Financially, WhiteSmoke has been supported by private donors and backed by ICQ cofounder Yair Goldfinger. They have 21 employees, linguists and engineers in Israel and about 10 employees in South Africa.

WhiteSmoke’s business development efforts have taken the company to early stage talks with ISPs, mobile companies and educational authorities.

“We look to WhiteSmoke as something that helps you write better. You as a writer, need to choose the final result and must have the raw material to work with,” says Ovil-Brenner.

WhiteSmoke can help people with their personal life as well. She explains, “We can help people write dating profiles. Dating can be difficult. This is a good service because gives you a tool to write nice words to describe yourself, beyond the obvious ones.
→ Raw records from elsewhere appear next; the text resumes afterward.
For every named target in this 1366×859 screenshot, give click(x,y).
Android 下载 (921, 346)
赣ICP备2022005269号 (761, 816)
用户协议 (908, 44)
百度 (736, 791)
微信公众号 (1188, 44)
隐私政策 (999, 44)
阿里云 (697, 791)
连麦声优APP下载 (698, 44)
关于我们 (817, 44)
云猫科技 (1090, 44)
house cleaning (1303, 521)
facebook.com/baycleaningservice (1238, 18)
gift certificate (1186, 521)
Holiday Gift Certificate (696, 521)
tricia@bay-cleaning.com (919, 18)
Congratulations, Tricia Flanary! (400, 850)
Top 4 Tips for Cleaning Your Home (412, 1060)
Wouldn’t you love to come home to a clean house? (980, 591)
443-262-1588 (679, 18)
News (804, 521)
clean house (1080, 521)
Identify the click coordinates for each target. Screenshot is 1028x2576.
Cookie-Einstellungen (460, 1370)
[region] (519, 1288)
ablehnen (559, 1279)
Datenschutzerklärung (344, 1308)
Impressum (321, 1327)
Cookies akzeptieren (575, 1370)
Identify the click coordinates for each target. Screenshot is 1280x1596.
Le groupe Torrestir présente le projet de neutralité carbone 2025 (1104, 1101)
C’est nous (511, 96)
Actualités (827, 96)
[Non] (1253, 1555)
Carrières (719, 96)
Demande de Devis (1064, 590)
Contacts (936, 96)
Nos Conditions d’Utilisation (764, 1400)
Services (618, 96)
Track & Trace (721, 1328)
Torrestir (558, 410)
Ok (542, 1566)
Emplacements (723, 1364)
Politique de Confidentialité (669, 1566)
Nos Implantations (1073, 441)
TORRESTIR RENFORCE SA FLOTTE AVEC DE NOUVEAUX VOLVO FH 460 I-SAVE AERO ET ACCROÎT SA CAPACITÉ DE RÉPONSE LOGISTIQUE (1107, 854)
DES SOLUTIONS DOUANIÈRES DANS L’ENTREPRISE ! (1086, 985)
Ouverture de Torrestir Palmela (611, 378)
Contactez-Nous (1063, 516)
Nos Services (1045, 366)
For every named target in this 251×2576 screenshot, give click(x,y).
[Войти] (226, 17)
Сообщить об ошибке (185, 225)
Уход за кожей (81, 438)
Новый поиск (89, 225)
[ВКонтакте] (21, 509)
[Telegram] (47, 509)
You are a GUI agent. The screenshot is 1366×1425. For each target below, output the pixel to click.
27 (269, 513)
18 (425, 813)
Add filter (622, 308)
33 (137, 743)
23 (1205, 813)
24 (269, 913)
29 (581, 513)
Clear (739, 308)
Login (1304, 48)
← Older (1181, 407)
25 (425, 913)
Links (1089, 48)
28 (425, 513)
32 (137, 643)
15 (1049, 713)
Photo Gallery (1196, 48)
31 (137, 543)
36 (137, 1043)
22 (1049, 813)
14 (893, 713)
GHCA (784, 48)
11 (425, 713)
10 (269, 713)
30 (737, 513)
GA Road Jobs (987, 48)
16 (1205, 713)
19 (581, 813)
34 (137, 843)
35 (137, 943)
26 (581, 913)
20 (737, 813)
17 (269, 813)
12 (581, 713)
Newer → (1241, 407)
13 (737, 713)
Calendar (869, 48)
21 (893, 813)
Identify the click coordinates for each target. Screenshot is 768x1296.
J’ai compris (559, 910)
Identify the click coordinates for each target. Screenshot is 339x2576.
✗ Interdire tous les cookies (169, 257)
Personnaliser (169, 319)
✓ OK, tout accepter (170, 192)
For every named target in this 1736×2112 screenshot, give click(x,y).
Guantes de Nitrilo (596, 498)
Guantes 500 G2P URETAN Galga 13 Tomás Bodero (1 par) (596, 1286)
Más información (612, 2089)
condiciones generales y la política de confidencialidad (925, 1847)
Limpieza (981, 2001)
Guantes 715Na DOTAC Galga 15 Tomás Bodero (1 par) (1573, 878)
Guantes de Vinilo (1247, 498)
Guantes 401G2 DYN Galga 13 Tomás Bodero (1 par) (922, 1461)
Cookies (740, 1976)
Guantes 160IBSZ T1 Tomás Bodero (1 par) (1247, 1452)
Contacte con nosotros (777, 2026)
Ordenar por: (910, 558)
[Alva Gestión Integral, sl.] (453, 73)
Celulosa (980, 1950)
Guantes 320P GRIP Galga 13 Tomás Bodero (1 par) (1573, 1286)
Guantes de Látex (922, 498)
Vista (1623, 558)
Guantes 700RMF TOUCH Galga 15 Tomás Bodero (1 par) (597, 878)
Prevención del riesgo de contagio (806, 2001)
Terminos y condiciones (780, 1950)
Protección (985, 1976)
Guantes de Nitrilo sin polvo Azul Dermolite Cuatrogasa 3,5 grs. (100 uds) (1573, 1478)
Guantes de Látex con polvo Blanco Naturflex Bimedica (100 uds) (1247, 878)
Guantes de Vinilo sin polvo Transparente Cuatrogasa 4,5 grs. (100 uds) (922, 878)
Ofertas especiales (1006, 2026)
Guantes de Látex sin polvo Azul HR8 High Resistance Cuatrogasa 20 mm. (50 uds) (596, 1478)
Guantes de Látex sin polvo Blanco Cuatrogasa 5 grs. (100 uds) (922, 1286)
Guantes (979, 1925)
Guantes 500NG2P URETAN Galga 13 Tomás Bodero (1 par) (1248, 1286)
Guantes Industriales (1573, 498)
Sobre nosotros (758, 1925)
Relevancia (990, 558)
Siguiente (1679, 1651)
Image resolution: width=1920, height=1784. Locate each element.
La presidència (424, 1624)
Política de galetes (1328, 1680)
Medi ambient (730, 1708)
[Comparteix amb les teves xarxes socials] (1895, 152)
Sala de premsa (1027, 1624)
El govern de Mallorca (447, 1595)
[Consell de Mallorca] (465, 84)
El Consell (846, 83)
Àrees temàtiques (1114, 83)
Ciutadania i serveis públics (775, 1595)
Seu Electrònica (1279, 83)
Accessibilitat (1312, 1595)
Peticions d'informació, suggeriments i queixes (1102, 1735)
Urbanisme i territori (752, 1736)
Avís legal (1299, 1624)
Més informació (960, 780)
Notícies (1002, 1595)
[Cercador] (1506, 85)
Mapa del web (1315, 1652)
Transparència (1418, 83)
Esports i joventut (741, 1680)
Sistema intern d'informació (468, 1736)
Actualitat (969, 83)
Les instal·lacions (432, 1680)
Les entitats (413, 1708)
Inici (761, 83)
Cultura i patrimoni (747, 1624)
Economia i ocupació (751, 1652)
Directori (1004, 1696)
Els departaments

Our tool helps you find other words too.”

Because the software relies on constant communication with WhiteSmoke’s server, Ovil-Brenner is not worried about software pirates. Anyway, she says, these days more and more people are feeling the obligation to pay for what they use on the internet.

“We’ve been selling nicely to Americans. I think they want to invest more in writing better because there is a big gap between verbal and written capabilities there. Besides Americans, there are millions of people around the world looking to improve their grammar. I can sit in this office in Tel Aviv and can sell to a man in Japan, because he is looking for me.”

What is the next step?

“We only started selling in October,” says Ovil-Brenner, “and are starting to develop WhiteSmoke in other languages. We hope to be on every PDA in the world and that one day before people send out an email, they will do a ‘WhiteSmoke check’.”